#### SUPPLIED ENTRIES:
::::
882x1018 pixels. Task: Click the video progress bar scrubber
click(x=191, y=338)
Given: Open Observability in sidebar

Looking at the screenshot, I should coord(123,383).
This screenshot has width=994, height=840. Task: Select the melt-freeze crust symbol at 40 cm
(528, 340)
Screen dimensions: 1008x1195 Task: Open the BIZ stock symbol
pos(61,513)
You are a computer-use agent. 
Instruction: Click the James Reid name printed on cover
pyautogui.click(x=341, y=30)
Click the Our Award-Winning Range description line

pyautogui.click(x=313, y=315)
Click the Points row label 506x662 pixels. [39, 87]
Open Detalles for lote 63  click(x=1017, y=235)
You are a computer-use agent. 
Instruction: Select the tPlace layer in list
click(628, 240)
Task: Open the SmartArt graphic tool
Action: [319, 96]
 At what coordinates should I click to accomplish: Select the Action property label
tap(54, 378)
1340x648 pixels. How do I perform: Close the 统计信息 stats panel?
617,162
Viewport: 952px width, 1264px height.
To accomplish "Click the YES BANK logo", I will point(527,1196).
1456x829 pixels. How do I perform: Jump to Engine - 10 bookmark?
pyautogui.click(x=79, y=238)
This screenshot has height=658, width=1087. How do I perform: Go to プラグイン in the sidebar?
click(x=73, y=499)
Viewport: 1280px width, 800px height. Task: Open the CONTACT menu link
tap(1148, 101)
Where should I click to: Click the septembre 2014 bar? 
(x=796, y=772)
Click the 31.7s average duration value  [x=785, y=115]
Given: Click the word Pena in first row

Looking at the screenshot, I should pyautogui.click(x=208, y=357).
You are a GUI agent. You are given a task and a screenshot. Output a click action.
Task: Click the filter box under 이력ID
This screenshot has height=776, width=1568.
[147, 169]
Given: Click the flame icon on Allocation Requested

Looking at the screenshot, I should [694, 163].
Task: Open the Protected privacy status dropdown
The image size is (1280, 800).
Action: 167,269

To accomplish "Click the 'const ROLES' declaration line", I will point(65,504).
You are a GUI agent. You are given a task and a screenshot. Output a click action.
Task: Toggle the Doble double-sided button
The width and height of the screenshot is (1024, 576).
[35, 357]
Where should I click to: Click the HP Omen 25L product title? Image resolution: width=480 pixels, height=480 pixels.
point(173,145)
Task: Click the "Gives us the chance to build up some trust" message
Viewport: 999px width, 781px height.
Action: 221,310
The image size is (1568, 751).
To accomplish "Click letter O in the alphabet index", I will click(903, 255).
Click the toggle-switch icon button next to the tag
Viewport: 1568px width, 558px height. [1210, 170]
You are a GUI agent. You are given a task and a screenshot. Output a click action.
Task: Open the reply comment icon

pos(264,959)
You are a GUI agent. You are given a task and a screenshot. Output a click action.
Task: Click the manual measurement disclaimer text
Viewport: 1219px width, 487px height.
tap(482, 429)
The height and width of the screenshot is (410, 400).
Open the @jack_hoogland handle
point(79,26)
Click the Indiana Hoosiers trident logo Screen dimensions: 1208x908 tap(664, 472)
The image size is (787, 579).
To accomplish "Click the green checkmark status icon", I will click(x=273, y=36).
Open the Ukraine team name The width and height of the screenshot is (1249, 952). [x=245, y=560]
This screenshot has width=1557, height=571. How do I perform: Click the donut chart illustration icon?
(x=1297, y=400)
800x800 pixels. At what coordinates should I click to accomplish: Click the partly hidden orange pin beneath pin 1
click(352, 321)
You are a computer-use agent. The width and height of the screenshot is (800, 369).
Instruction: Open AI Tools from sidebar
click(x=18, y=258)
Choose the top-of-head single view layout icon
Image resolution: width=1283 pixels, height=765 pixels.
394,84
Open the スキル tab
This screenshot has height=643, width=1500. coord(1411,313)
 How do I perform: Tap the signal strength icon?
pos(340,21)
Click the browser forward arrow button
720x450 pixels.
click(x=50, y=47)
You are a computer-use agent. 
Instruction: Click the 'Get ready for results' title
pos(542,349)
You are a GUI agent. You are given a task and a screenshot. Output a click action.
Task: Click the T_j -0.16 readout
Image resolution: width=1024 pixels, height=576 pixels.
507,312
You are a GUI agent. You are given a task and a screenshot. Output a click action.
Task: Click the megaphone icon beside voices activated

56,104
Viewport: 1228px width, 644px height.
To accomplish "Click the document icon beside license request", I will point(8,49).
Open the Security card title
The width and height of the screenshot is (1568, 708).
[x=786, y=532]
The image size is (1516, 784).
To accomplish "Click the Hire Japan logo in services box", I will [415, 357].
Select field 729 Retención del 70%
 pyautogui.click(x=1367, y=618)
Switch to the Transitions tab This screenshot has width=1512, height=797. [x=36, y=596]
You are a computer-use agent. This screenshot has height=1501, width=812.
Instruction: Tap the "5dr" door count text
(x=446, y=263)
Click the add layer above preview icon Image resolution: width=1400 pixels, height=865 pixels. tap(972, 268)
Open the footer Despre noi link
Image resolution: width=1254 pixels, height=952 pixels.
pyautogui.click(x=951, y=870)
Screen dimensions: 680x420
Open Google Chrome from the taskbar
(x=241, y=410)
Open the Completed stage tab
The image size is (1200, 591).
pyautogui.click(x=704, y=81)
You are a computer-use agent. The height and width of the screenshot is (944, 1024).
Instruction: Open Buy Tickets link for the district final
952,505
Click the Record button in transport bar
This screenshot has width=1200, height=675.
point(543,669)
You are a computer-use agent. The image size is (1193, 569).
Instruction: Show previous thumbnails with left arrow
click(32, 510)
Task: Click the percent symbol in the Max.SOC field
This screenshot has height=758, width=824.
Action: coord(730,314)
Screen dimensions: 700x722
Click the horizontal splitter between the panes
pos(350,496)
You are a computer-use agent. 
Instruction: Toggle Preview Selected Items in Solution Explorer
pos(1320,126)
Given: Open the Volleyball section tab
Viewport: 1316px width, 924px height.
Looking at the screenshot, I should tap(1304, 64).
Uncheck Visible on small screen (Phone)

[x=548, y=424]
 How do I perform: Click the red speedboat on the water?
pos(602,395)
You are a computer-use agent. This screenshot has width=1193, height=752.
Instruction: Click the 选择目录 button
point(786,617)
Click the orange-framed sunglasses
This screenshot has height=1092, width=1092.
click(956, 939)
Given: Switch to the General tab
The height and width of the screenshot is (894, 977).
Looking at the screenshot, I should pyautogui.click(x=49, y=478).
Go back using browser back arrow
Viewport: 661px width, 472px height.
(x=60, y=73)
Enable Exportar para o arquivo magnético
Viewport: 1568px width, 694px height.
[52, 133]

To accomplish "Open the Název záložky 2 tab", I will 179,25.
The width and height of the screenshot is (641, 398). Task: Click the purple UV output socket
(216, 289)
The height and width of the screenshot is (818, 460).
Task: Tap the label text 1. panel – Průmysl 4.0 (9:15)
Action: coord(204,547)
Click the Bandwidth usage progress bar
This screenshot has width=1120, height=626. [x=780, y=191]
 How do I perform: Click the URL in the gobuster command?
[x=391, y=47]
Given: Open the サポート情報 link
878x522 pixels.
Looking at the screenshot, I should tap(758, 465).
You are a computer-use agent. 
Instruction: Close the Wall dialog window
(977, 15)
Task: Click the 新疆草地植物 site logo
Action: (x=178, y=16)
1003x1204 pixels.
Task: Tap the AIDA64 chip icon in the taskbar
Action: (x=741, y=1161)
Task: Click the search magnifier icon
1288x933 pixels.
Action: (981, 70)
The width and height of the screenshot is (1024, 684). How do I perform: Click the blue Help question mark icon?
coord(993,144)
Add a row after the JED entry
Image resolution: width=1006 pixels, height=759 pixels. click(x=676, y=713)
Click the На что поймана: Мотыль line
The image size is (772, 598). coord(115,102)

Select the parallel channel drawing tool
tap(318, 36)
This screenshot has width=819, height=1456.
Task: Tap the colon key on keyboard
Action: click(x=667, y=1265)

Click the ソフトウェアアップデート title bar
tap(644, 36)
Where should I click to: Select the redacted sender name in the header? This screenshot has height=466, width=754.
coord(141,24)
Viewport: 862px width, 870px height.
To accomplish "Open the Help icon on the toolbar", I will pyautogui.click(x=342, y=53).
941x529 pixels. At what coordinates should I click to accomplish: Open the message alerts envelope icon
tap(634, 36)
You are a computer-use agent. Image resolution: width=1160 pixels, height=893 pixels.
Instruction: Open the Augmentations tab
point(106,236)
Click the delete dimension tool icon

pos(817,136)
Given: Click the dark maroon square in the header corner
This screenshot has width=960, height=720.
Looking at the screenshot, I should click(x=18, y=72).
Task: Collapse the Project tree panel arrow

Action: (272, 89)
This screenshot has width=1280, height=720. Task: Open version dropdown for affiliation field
::::
#### BRIEF:
When you reach the line containing "Viewport: 862px width, 870px height." in the listing, transcribe it and every line after it exactly, through the last line, and add nothing.

#### ANSWER TO THE PROBLEM:
Viewport: 862px width, 870px height.
To accomplish "Open the Help icon on the toolbar", I will pyautogui.click(x=342, y=53).
941x529 pixels. At what coordinates should I click to accomplish: Open the message alerts envelope icon
tap(634, 36)
You are a computer-use agent. Image resolution: width=1160 pixels, height=893 pixels.
Instruction: Open the Augmentations tab
point(106,236)
Click the delete dimension tool icon

pos(817,136)
Given: Click the dark maroon square in the header corner
This screenshot has width=960, height=720.
Looking at the screenshot, I should click(x=18, y=72).
Task: Collapse the Project tree panel arrow

Action: (272, 89)
This screenshot has width=1280, height=720. Task: Open version dropdown for affiliation field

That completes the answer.